» **EXERCISE GOAL**
Repeat every line of the data below, requests included, shifting each coordinate in the answers up by adding 87 to it. Leave the pictures out.
++++++
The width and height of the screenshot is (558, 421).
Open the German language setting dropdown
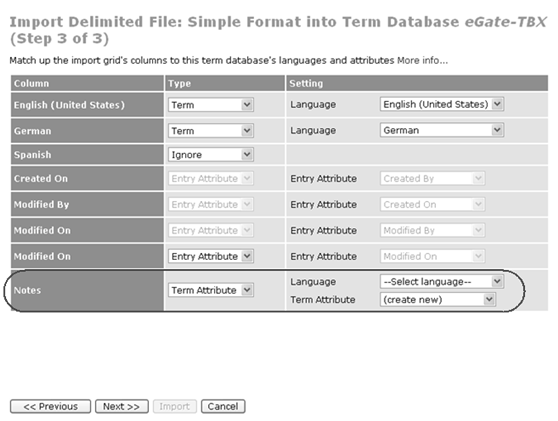click(x=442, y=130)
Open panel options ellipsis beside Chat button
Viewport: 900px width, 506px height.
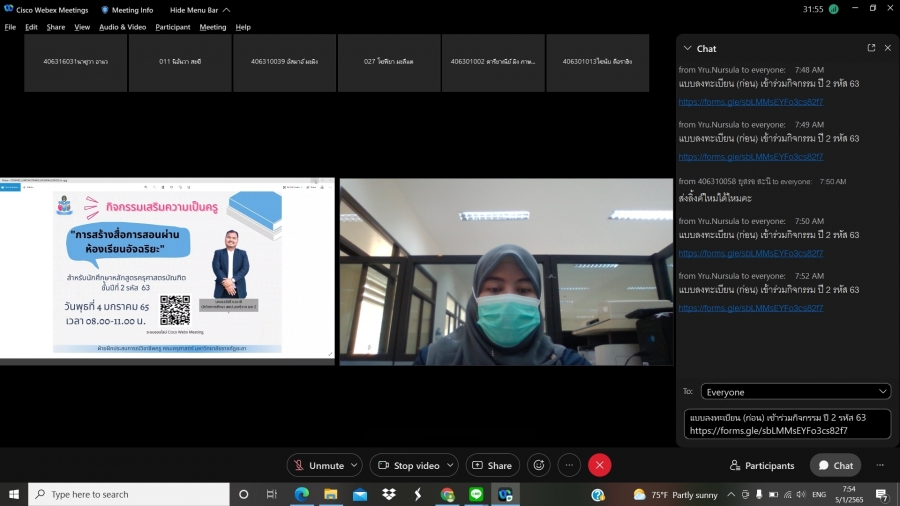pyautogui.click(x=880, y=465)
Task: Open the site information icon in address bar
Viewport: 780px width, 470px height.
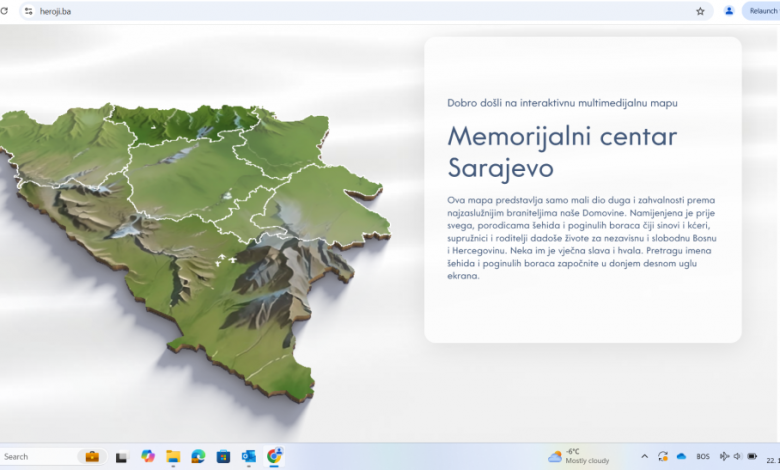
++++++
» **EXERCISE RESPONSE**
The width and height of the screenshot is (558, 421).
Open the German language setting dropdown
click(x=529, y=217)
Open panel options ellipsis beside Chat button
Viewport: 900px width, 506px height.
pyautogui.click(x=967, y=552)
Task: Open the site information icon in address bar
Viewport: 780px width, 470px height.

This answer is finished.